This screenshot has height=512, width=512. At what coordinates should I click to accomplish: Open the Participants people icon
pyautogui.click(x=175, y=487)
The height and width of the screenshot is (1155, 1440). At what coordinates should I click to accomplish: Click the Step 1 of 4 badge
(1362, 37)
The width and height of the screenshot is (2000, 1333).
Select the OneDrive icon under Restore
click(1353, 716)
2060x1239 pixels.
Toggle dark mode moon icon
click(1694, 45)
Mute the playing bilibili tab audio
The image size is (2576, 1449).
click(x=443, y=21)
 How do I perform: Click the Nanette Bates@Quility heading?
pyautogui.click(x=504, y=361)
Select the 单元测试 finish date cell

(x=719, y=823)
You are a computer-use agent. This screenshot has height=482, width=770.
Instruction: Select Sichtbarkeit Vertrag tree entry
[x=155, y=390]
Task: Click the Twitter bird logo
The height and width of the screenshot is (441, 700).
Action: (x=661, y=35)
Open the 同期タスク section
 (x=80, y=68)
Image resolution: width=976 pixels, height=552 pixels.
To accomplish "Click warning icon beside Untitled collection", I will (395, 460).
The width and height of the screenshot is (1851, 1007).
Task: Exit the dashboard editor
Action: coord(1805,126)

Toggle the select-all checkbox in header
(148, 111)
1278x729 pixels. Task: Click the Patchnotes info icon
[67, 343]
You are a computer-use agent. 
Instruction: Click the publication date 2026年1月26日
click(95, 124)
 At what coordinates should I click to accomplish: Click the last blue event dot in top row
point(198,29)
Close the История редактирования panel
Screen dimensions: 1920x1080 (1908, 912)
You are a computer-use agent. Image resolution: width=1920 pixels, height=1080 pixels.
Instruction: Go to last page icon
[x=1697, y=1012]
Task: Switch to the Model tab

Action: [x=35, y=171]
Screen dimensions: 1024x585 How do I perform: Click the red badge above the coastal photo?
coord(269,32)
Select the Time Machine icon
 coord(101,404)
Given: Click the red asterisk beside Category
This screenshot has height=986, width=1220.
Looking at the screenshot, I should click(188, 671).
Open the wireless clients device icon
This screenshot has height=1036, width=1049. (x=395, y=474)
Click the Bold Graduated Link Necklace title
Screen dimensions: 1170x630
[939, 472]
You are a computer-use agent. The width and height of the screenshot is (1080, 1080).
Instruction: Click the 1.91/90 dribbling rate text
● ● ● ● ●
Отредактируйте все записи выше: замените «Twitter» на «X», а всё остальное оставьте без изменений.

Решение ниже:
This screenshot has height=512, width=512. At what coordinates should I click to accomplish: Open the Participants people icon
pyautogui.click(x=175, y=487)
The height and width of the screenshot is (1155, 1440). At what coordinates should I click to accomplish: Click the Step 1 of 4 badge
(1362, 37)
The width and height of the screenshot is (2000, 1333).
Select the OneDrive icon under Restore
click(1353, 716)
2060x1239 pixels.
Toggle dark mode moon icon
click(1694, 45)
Mute the playing bilibili tab audio
The image size is (2576, 1449).
click(x=443, y=21)
 How do I perform: Click the Nanette Bates@Quility heading?
pyautogui.click(x=504, y=361)
Select the 单元测试 finish date cell

(x=719, y=823)
You are a computer-use agent. This screenshot has height=482, width=770.
Instruction: Select Sichtbarkeit Vertrag tree entry
[x=155, y=390]
Task: Click the X bird logo
The height and width of the screenshot is (441, 700).
Action: (x=661, y=35)
Open the 同期タスク section
 (x=80, y=68)
Image resolution: width=976 pixels, height=552 pixels.
To accomplish "Click warning icon beside Untitled collection", I will (395, 460).
The width and height of the screenshot is (1851, 1007).
Task: Exit the dashboard editor
Action: coord(1805,126)

Toggle the select-all checkbox in header
(148, 111)
1278x729 pixels. Task: Click the Patchnotes info icon
[67, 343]
You are a computer-use agent. 
Instruction: Click the publication date 2026年1月26日
click(95, 124)
 At what coordinates should I click to accomplish: Click the last blue event dot in top row
point(198,29)
Close the История редактирования panel
Screen dimensions: 1920x1080 (1908, 912)
You are a computer-use agent. Image resolution: width=1920 pixels, height=1080 pixels.
Instruction: Go to last page icon
[x=1697, y=1012]
Task: Switch to the Model tab

Action: [x=35, y=171]
Screen dimensions: 1024x585 How do I perform: Click the red badge above the coastal photo?
coord(269,32)
Select the Time Machine icon
 coord(101,404)
Given: Click the red asterisk beside Category
This screenshot has height=986, width=1220.
Looking at the screenshot, I should click(188, 671).
Open the wireless clients device icon
This screenshot has height=1036, width=1049. (x=395, y=474)
Click the Bold Graduated Link Necklace title
Screen dimensions: 1170x630
[939, 472]
You are a computer-use agent. The width and height of the screenshot is (1080, 1080).
Instruction: Click the 1.91/90 dribbling rate text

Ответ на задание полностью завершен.